(Data on locating visible targets)
------------------------------
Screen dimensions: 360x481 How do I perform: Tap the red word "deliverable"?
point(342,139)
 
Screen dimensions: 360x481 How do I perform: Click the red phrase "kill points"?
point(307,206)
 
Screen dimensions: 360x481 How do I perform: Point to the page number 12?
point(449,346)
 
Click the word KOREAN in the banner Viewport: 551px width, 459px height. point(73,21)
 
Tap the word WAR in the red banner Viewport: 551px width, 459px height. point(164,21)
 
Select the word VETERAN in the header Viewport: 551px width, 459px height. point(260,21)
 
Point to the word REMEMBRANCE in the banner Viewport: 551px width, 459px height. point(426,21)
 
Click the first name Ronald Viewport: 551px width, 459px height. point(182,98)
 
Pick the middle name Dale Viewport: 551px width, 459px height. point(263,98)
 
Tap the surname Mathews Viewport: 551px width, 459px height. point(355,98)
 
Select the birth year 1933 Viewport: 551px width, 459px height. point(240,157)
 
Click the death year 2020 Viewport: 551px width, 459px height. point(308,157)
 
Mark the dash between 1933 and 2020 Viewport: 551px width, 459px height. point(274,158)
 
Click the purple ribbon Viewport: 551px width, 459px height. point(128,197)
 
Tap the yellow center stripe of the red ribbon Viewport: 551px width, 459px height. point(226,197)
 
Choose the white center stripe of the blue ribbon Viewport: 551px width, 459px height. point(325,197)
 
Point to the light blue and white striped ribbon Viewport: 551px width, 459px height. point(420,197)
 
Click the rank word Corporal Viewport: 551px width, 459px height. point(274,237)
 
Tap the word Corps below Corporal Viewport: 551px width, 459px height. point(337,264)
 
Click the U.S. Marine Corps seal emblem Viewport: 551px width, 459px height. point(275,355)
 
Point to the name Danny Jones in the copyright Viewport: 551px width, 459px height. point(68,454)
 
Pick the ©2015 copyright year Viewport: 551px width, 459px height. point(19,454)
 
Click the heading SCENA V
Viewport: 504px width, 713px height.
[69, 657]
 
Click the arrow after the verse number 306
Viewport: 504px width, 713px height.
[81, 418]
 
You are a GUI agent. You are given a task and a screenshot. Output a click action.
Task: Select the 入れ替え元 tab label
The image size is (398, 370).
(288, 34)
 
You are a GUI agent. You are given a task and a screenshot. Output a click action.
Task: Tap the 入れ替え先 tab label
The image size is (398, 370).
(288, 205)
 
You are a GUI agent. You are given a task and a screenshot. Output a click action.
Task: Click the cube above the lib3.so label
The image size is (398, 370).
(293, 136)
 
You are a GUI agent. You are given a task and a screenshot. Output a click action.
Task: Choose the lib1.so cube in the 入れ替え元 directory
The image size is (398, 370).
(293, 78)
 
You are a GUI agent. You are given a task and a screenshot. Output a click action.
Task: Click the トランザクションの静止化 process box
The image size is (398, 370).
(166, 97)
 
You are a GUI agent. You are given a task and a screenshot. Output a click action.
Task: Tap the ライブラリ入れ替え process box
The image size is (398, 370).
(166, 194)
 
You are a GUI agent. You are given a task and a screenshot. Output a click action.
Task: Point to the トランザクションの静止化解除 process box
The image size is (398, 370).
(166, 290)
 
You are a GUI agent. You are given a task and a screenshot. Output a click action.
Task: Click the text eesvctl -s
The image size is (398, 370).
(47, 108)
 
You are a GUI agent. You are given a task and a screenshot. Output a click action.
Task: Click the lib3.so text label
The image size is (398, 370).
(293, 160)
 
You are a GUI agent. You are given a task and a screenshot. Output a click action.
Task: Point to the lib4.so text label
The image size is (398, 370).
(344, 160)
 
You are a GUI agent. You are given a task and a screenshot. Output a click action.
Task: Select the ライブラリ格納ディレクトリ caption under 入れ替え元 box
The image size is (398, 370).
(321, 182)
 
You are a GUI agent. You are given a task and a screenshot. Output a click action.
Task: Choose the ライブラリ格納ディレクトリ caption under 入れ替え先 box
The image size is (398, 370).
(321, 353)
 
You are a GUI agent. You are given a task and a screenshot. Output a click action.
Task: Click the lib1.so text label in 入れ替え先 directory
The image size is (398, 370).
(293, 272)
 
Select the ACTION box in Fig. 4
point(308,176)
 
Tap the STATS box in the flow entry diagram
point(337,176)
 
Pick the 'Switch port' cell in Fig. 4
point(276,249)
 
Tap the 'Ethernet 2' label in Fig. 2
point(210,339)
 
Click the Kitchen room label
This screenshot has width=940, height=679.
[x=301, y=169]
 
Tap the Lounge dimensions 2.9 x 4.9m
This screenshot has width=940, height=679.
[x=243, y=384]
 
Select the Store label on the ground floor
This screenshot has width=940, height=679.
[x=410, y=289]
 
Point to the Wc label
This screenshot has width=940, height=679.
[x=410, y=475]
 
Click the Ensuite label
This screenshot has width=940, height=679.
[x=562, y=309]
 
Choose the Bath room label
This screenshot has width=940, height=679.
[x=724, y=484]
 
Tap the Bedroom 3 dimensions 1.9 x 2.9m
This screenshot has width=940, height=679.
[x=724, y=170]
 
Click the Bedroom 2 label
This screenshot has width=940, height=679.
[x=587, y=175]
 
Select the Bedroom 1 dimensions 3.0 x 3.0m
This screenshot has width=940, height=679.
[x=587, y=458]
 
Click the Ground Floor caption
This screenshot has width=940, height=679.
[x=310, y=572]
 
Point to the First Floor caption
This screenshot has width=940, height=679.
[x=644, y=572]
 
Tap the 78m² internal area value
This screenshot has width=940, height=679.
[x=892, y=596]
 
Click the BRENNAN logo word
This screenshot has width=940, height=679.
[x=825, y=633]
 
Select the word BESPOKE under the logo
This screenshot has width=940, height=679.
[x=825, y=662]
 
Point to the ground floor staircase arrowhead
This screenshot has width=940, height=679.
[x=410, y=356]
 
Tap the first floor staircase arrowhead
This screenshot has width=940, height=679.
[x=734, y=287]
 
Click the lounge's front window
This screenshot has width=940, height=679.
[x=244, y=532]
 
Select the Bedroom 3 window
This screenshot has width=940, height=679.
------------------------------
▸ What the task requires: Swap "Viewport" for "Display area" in every one of the rows above, and reproduce all the lines with nothing else altered.

▸ The result:
Screen dimensions: 360x481 How do I perform: Tap the red word "deliverable"?
point(342,139)
 
Screen dimensions: 360x481 How do I perform: Click the red phrase "kill points"?
point(307,206)
 
Screen dimensions: 360x481 How do I perform: Point to the page number 12?
point(449,346)
 
Click the word KOREAN in the banner Display area: 551px width, 459px height. point(73,21)
 
Tap the word WAR in the red banner Display area: 551px width, 459px height. point(164,21)
 
Select the word VETERAN in the header Display area: 551px width, 459px height. point(260,21)
 
Point to the word REMEMBRANCE in the banner Display area: 551px width, 459px height. point(426,21)
 
Click the first name Ronald Display area: 551px width, 459px height. point(182,98)
 
Pick the middle name Dale Display area: 551px width, 459px height. point(263,98)
 
Tap the surname Mathews Display area: 551px width, 459px height. point(355,98)
 
Select the birth year 1933 Display area: 551px width, 459px height. point(240,157)
 
Click the death year 2020 Display area: 551px width, 459px height. point(308,157)
 
Mark the dash between 1933 and 2020 Display area: 551px width, 459px height. point(274,158)
 
Click the purple ribbon Display area: 551px width, 459px height. point(128,197)
 
Tap the yellow center stripe of the red ribbon Display area: 551px width, 459px height. point(226,197)
 
Choose the white center stripe of the blue ribbon Display area: 551px width, 459px height. point(325,197)
 
Point to the light blue and white striped ribbon Display area: 551px width, 459px height. point(420,197)
 
Click the rank word Corporal Display area: 551px width, 459px height. point(274,237)
 
Tap the word Corps below Corporal Display area: 551px width, 459px height. point(337,264)
 
Click the U.S. Marine Corps seal emblem Display area: 551px width, 459px height. point(275,355)
 
Point to the name Danny Jones in the copyright Display area: 551px width, 459px height. point(68,454)
 
Pick the ©2015 copyright year Display area: 551px width, 459px height. point(19,454)
 
Click the heading SCENA V
Display area: 504px width, 713px height.
[69, 657]
 
Click the arrow after the verse number 306
Display area: 504px width, 713px height.
[81, 418]
 
You are a GUI agent. You are given a task and a screenshot. Output a click action.
Task: Select the 入れ替え元 tab label
The image size is (398, 370).
(288, 34)
 
You are a GUI agent. You are given a task and a screenshot. Output a click action.
Task: Tap the 入れ替え先 tab label
The image size is (398, 370).
(288, 205)
 
You are a GUI agent. You are given a task and a screenshot. Output a click action.
Task: Click the cube above the lib3.so label
The image size is (398, 370).
(293, 136)
 
You are a GUI agent. You are given a task and a screenshot. Output a click action.
Task: Choose the lib1.so cube in the 入れ替え元 directory
The image size is (398, 370).
(293, 78)
 
You are a GUI agent. You are given a task and a screenshot. Output a click action.
Task: Click the トランザクションの静止化 process box
The image size is (398, 370).
(166, 97)
 
You are a GUI agent. You are given a task and a screenshot. Output a click action.
Task: Tap the ライブラリ入れ替え process box
The image size is (398, 370).
(166, 194)
 
You are a GUI agent. You are given a task and a screenshot. Output a click action.
Task: Point to the トランザクションの静止化解除 process box
The image size is (398, 370).
(166, 290)
 
You are a GUI agent. You are given a task and a screenshot. Output a click action.
Task: Click the text eesvctl -s
The image size is (398, 370).
(47, 108)
 
You are a GUI agent. You are given a task and a screenshot. Output a click action.
Task: Click the lib3.so text label
The image size is (398, 370).
(293, 160)
 
You are a GUI agent. You are given a task and a screenshot. Output a click action.
Task: Point to the lib4.so text label
The image size is (398, 370).
(344, 160)
 
You are a GUI agent. You are given a task and a screenshot. Output a click action.
Task: Select the ライブラリ格納ディレクトリ caption under 入れ替え元 box
The image size is (398, 370).
(321, 182)
 
You are a GUI agent. You are given a task and a screenshot. Output a click action.
Task: Choose the ライブラリ格納ディレクトリ caption under 入れ替え先 box
The image size is (398, 370).
(321, 353)
 
You are a GUI agent. You are given a task and a screenshot. Output a click action.
Task: Click the lib1.so text label in 入れ替え先 directory
The image size is (398, 370).
(293, 272)
 
Select the ACTION box in Fig. 4
point(308,176)
 
Tap the STATS box in the flow entry diagram
point(337,176)
 
Pick the 'Switch port' cell in Fig. 4
point(276,249)
 
Tap the 'Ethernet 2' label in Fig. 2
point(210,339)
 
Click the Kitchen room label
This screenshot has width=940, height=679.
[x=301, y=169]
 
Tap the Lounge dimensions 2.9 x 4.9m
This screenshot has width=940, height=679.
[x=243, y=384]
 
Select the Store label on the ground floor
This screenshot has width=940, height=679.
[x=410, y=289]
 
Point to the Wc label
This screenshot has width=940, height=679.
[x=410, y=475]
 
Click the Ensuite label
This screenshot has width=940, height=679.
[x=562, y=309]
 
Choose the Bath room label
This screenshot has width=940, height=679.
[x=724, y=484]
 
Tap the Bedroom 3 dimensions 1.9 x 2.9m
This screenshot has width=940, height=679.
[x=724, y=170]
 
Click the Bedroom 2 label
This screenshot has width=940, height=679.
[x=587, y=175]
 
Select the Bedroom 1 dimensions 3.0 x 3.0m
This screenshot has width=940, height=679.
[x=587, y=458]
 
Click the Ground Floor caption
This screenshot has width=940, height=679.
[x=310, y=572]
 
Point to the First Floor caption
This screenshot has width=940, height=679.
[x=644, y=572]
 
Tap the 78m² internal area value
This screenshot has width=940, height=679.
[x=892, y=596]
 
Click the BRENNAN logo word
This screenshot has width=940, height=679.
[x=825, y=633]
 
Select the word BESPOKE under the logo
This screenshot has width=940, height=679.
[x=825, y=662]
 
Point to the ground floor staircase arrowhead
This screenshot has width=940, height=679.
[x=410, y=356]
 
Tap the first floor staircase arrowhead
This screenshot has width=940, height=679.
[x=734, y=287]
 
Click the lounge's front window
This screenshot has width=940, height=679.
[x=244, y=532]
 
Select the Bedroom 3 window
This screenshot has width=940, height=679.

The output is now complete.